Le nom de la revue vient surtout de raisons purement contingentes et biographiques ; mais la notion de tourner renvoie bien, pour moi, à une fonction essentielle des revues, qui est à la fois de circuler et de mélanger, de donner une forme par le mouvement. C'est en tout cas ainsi qu'on peut l'entendre, et non bien sûr de façon thématique.

En l’absence d’indication sur la revue, pouvez-vous nous indiquer la façon dont vous fonctionnez (rythme de parution, choix des textes, équipe…) ?

Pour répondre à vos questions, le plus simple est de commencer par dire qu'il n'y a pas de fonctionnement ni de régularité. Pas exactement d'improvisation non plus, mais plutôt un suite de projets. Le rythme, si on peut encore le dire ainsi, est très lent : en moyenne un numéro par an. Mais on réussira peut-être à accélérer le processus. La diffusion se fait principalement par abonnement actuellement, mais ça changera peut-être aussi. Il n'y a pas d'appel à texte pour le moment. Nous sollicitons les auteurs avec lesquels on veut travailler.

Jusqu'à présent, il y a eu trois numéros, chacun de format et de nature différentes. J'aimerais beaucoup que ça continue ainsi, c'est en tout cas l'idée de départ. Le numéro deux est constitué de deux affiches par exemple. Mais le numéro trois reprend cette idée : il peut se lire comme un cahier, mais aussi comme trois affichettes indépendantes (d'où le système un peu compliqué des pliages). La dimension matérielle est donc très importante, on essaie à chaque fois de réfléchir à la création d'un objet, mais d'un objet pauvre malgré tout, et en partie artisanal.  Je ne sais pas si on peut parler de typographe, bien que le terme soit très flatteur, mais c'est moi qui ai fait la mise en page de ce numéro. Les numéros deux et trois ont été imprimés en risographie.  C’ est une technique de reproduction qui utilise des pochoirs, comme la sérigraphie, mais permet plus facilement que cette dernière d'imprimer en plus grande quantité. On peut ensuite jouer sur différentes opacités pour créer un effet de trame, ainsi que superposer les couleurs (l'impression étant monochrome : il faut un passage différent pour chaque couleur). Cela dit je n'y connais pas grand chose, je fais faire les tirages par un imprimeur.

Je crois moi aussi que cette notion d'objet pauvre a un sens !

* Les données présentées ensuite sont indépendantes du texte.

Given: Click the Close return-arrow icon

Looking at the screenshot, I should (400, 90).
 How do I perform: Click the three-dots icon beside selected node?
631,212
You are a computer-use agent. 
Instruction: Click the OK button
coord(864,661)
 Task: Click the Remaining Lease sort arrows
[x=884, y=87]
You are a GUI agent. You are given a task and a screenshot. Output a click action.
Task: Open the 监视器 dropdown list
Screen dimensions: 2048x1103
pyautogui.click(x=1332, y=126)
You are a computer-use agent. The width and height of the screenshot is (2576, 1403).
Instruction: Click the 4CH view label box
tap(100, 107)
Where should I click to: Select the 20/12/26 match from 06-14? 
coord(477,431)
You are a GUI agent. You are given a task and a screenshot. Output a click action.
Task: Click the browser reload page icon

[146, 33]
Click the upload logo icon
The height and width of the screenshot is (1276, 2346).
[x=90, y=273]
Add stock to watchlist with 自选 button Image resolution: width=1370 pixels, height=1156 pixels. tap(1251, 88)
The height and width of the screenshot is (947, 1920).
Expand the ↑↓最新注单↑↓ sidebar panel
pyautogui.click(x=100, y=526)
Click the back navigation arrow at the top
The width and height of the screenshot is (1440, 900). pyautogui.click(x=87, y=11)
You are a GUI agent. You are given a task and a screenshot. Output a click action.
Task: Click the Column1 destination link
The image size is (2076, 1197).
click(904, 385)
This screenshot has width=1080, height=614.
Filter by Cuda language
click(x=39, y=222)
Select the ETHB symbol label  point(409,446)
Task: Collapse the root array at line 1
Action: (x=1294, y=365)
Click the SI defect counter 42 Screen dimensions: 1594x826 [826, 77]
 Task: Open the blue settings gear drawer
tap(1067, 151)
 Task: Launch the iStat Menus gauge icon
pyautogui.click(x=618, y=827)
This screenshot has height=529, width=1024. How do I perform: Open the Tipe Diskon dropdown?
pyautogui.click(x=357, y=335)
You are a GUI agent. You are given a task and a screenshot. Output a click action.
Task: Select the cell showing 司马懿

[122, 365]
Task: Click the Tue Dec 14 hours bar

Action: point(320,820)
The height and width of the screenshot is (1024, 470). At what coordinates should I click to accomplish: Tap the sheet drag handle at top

Nous sommes deux à porter ce projet, Christophe Dauder et moi-même. Christophe travaille principalement dans le domaine du cinéma, surtout documentaire. Quant à moi, on peut m'écouter plus que me lire, mais ça n'a (pour le moment ?) pas de lien avec la revue. J'ai encore du mal à décloisonner et rassembler mes différentes activités, même si je pense que les revues, de manière générales, peuvent justement être un dispositif le permettant. C'est particulièrement visible pour les revues en ligne il me semble. En un sens, on pourrait tout à fait renverser le rapport initial et voir dans les revues papier des "objets pauvres" par rapport aux revues numériques !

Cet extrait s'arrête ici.